- [DATA SECTION]
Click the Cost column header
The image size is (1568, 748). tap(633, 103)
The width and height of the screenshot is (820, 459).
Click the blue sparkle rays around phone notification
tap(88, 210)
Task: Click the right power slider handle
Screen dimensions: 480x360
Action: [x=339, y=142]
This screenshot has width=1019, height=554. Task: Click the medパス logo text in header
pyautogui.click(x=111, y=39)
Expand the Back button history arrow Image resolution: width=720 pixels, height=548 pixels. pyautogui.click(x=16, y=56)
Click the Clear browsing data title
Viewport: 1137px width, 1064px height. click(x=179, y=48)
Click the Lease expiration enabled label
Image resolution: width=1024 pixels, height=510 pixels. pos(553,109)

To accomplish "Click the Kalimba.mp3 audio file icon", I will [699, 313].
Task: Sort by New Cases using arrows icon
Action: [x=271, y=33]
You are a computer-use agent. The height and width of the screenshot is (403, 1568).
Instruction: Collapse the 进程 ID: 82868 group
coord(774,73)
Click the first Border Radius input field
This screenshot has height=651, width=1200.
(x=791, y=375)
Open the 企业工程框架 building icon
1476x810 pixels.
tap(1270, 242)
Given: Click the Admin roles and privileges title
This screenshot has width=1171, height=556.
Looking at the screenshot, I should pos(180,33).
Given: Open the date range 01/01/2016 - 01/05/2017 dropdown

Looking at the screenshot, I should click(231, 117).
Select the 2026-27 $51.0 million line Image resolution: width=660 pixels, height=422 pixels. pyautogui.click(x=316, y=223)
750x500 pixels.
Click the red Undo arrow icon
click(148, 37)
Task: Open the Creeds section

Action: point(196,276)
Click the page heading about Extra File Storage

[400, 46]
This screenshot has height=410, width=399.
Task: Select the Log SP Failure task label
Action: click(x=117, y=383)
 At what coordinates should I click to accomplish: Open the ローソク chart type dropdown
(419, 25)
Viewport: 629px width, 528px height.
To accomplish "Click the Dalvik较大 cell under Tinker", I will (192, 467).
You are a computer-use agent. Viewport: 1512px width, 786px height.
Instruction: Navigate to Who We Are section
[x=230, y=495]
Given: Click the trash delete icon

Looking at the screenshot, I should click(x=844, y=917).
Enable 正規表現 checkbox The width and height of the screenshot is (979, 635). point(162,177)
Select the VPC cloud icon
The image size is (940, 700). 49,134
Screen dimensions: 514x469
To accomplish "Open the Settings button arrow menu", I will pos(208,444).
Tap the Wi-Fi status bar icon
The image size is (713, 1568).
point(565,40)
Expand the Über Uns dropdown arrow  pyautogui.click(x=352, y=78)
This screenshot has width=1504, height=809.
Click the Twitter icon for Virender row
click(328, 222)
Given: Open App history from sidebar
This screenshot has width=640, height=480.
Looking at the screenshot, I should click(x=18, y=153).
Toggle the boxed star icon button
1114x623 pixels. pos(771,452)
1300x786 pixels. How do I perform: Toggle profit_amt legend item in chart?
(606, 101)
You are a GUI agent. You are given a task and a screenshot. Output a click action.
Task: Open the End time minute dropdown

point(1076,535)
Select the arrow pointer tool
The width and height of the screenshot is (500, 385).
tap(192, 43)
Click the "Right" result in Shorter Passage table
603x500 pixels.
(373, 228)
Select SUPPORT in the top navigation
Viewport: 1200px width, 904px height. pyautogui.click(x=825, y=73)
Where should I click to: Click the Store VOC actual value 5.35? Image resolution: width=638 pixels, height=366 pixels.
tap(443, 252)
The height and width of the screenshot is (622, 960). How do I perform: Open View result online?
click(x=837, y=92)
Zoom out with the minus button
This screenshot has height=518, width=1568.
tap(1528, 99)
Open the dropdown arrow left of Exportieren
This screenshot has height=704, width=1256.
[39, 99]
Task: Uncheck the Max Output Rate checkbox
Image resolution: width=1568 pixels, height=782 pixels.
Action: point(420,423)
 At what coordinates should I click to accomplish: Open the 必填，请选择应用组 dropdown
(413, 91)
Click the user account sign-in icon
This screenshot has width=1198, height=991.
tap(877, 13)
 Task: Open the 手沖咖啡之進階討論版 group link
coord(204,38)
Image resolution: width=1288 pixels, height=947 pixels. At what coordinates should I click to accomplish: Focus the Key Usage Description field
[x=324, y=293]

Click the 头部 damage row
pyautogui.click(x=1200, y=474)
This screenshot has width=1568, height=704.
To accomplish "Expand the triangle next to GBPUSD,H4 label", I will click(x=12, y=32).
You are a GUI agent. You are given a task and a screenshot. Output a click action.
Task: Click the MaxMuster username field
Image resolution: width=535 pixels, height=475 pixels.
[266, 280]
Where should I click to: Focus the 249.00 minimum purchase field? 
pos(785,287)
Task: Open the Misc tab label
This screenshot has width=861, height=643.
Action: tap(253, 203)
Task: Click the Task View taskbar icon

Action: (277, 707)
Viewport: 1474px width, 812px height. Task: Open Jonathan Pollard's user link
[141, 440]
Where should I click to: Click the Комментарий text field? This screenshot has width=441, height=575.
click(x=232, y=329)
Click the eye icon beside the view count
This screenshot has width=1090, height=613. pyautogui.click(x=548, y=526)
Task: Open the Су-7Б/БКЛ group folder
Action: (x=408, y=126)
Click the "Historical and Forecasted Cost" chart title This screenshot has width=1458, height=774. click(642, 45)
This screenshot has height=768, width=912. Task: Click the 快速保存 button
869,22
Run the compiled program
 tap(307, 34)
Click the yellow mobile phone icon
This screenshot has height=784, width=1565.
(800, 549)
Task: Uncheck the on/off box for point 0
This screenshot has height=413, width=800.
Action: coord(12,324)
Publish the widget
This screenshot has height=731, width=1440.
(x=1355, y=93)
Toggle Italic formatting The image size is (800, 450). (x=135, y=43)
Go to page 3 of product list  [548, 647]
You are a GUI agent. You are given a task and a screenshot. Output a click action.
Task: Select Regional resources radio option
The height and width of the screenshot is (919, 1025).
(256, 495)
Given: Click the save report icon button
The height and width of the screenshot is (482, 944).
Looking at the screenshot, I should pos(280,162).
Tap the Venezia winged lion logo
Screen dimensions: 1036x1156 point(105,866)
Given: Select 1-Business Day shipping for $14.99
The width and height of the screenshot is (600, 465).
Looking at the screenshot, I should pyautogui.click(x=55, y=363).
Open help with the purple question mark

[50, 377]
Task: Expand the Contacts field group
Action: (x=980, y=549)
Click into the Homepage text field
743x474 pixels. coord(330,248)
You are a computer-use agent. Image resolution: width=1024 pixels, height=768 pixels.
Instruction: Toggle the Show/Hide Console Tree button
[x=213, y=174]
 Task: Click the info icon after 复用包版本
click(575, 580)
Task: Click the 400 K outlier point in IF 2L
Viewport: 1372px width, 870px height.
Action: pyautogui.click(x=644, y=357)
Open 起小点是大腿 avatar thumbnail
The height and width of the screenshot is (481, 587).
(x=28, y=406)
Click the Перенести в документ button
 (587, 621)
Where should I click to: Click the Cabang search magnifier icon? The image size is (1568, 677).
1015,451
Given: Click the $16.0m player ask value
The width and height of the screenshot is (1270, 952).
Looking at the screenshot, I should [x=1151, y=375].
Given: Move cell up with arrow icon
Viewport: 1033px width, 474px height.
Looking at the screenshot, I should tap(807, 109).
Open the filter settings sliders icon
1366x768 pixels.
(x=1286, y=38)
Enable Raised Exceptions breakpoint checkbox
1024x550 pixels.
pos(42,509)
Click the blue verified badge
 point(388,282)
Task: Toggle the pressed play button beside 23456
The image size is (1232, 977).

- [WHAT THE TASK REQUIRES] Every line of the records above needs to be given again exactly.

- [TASK RESPONSE]
Click the Cost column header
The image size is (1568, 748). tap(633, 103)
The width and height of the screenshot is (820, 459).
Click the blue sparkle rays around phone notification
tap(88, 210)
Task: Click the right power slider handle
Screen dimensions: 480x360
Action: [x=339, y=142]
This screenshot has width=1019, height=554. Task: Click the medパス logo text in header
pyautogui.click(x=111, y=39)
Expand the Back button history arrow Image resolution: width=720 pixels, height=548 pixels. pyautogui.click(x=16, y=56)
Click the Clear browsing data title
Viewport: 1137px width, 1064px height. click(x=179, y=48)
Click the Lease expiration enabled label
Image resolution: width=1024 pixels, height=510 pixels. pos(553,109)

To accomplish "Click the Kalimba.mp3 audio file icon", I will [699, 313].
Task: Sort by New Cases using arrows icon
Action: [x=271, y=33]
You are a computer-use agent. The height and width of the screenshot is (403, 1568).
Instruction: Collapse the 进程 ID: 82868 group
coord(774,73)
Click the first Border Radius input field
This screenshot has height=651, width=1200.
(x=791, y=375)
Open the 企业工程框架 building icon
1476x810 pixels.
tap(1270, 242)
Given: Click the Admin roles and privileges title
This screenshot has width=1171, height=556.
Looking at the screenshot, I should pos(180,33).
Given: Open the date range 01/01/2016 - 01/05/2017 dropdown

Looking at the screenshot, I should click(231, 117).
Select the 2026-27 $51.0 million line Image resolution: width=660 pixels, height=422 pixels. pyautogui.click(x=316, y=223)
750x500 pixels.
Click the red Undo arrow icon
click(148, 37)
Task: Open the Creeds section

Action: point(196,276)
Click the page heading about Extra File Storage

[400, 46]
This screenshot has height=410, width=399.
Task: Select the Log SP Failure task label
Action: click(x=117, y=383)
 At what coordinates should I click to accomplish: Open the ローソク chart type dropdown
(419, 25)
Viewport: 629px width, 528px height.
To accomplish "Click the Dalvik较大 cell under Tinker", I will (192, 467).
You are a computer-use agent. Viewport: 1512px width, 786px height.
Instruction: Navigate to Who We Are section
[x=230, y=495]
Given: Click the trash delete icon

Looking at the screenshot, I should click(x=844, y=917).
Enable 正規表現 checkbox The width and height of the screenshot is (979, 635). point(162,177)
Select the VPC cloud icon
The image size is (940, 700). 49,134
Screen dimensions: 514x469
To accomplish "Open the Settings button arrow menu", I will pos(208,444).
Tap the Wi-Fi status bar icon
The image size is (713, 1568).
point(565,40)
Expand the Über Uns dropdown arrow  pyautogui.click(x=352, y=78)
This screenshot has width=1504, height=809.
Click the Twitter icon for Virender row
click(328, 222)
Given: Open App history from sidebar
This screenshot has width=640, height=480.
Looking at the screenshot, I should click(x=18, y=153).
Toggle the boxed star icon button
1114x623 pixels. pos(771,452)
1300x786 pixels. How do I perform: Toggle profit_amt legend item in chart?
(606, 101)
You are a GUI agent. You are given a task and a screenshot. Output a click action.
Task: Open the End time minute dropdown

point(1076,535)
Select the arrow pointer tool
The width and height of the screenshot is (500, 385).
tap(192, 43)
Click the "Right" result in Shorter Passage table
603x500 pixels.
(373, 228)
Select SUPPORT in the top navigation
Viewport: 1200px width, 904px height. pyautogui.click(x=825, y=73)
Where should I click to: Click the Store VOC actual value 5.35? Image resolution: width=638 pixels, height=366 pixels.
tap(443, 252)
The height and width of the screenshot is (622, 960). How do I perform: Open View result online?
click(x=837, y=92)
Zoom out with the minus button
This screenshot has height=518, width=1568.
tap(1528, 99)
Open the dropdown arrow left of Exportieren
This screenshot has height=704, width=1256.
[39, 99]
Task: Uncheck the Max Output Rate checkbox
Image resolution: width=1568 pixels, height=782 pixels.
Action: point(420,423)
 At what coordinates should I click to accomplish: Open the 必填，请选择应用组 dropdown
(413, 91)
Click the user account sign-in icon
This screenshot has width=1198, height=991.
tap(877, 13)
 Task: Open the 手沖咖啡之進階討論版 group link
coord(204,38)
Image resolution: width=1288 pixels, height=947 pixels. At what coordinates should I click to accomplish: Focus the Key Usage Description field
[x=324, y=293]

Click the 头部 damage row
pyautogui.click(x=1200, y=474)
This screenshot has width=1568, height=704.
To accomplish "Expand the triangle next to GBPUSD,H4 label", I will click(x=12, y=32).
You are a GUI agent. You are given a task and a screenshot. Output a click action.
Task: Click the MaxMuster username field
Image resolution: width=535 pixels, height=475 pixels.
[266, 280]
Where should I click to: Focus the 249.00 minimum purchase field? 
pos(785,287)
Task: Open the Misc tab label
This screenshot has width=861, height=643.
Action: tap(253, 203)
Task: Click the Task View taskbar icon

Action: (277, 707)
Viewport: 1474px width, 812px height. Task: Open Jonathan Pollard's user link
[141, 440]
Where should I click to: Click the Комментарий text field? This screenshot has width=441, height=575.
click(x=232, y=329)
Click the eye icon beside the view count
This screenshot has width=1090, height=613. pyautogui.click(x=548, y=526)
Task: Open the Су-7Б/БКЛ group folder
Action: (x=408, y=126)
Click the "Historical and Forecasted Cost" chart title This screenshot has width=1458, height=774. click(642, 45)
This screenshot has height=768, width=912. Task: Click the 快速保存 button
869,22
Run the compiled program
 tap(307, 34)
Click the yellow mobile phone icon
This screenshot has height=784, width=1565.
(800, 549)
Task: Uncheck the on/off box for point 0
This screenshot has height=413, width=800.
Action: coord(12,324)
Publish the widget
This screenshot has height=731, width=1440.
(x=1355, y=93)
Toggle Italic formatting The image size is (800, 450). (x=135, y=43)
Go to page 3 of product list  [548, 647]
You are a GUI agent. You are given a task and a screenshot. Output a click action.
Task: Select Regional resources radio option
The height and width of the screenshot is (919, 1025).
(256, 495)
Given: Click the save report icon button
The height and width of the screenshot is (482, 944).
Looking at the screenshot, I should pos(280,162).
Tap the Venezia winged lion logo
Screen dimensions: 1036x1156 point(105,866)
Given: Select 1-Business Day shipping for $14.99
The width and height of the screenshot is (600, 465).
Looking at the screenshot, I should pyautogui.click(x=55, y=363).
Open help with the purple question mark

[50, 377]
Task: Expand the Contacts field group
Action: (x=980, y=549)
Click into the Homepage text field
743x474 pixels. coord(330,248)
You are a computer-use agent. Image resolution: width=1024 pixels, height=768 pixels.
Instruction: Toggle the Show/Hide Console Tree button
[x=213, y=174]
 Task: Click the info icon after 复用包版本
click(575, 580)
Task: Click the 400 K outlier point in IF 2L
Viewport: 1372px width, 870px height.
Action: pyautogui.click(x=644, y=357)
Open 起小点是大腿 avatar thumbnail
The height and width of the screenshot is (481, 587).
(x=28, y=406)
Click the Перенести в документ button
 (587, 621)
Where should I click to: Click the Cabang search magnifier icon? The image size is (1568, 677).
1015,451
Given: Click the $16.0m player ask value
The width and height of the screenshot is (1270, 952).
Looking at the screenshot, I should [x=1151, y=375].
Given: Move cell up with arrow icon
Viewport: 1033px width, 474px height.
Looking at the screenshot, I should tap(807, 109).
Open the filter settings sliders icon
1366x768 pixels.
(x=1286, y=38)
Enable Raised Exceptions breakpoint checkbox
1024x550 pixels.
pos(42,509)
Click the blue verified badge
 point(388,282)
Task: Toggle the pressed play button beside 23456
The image size is (1232, 977).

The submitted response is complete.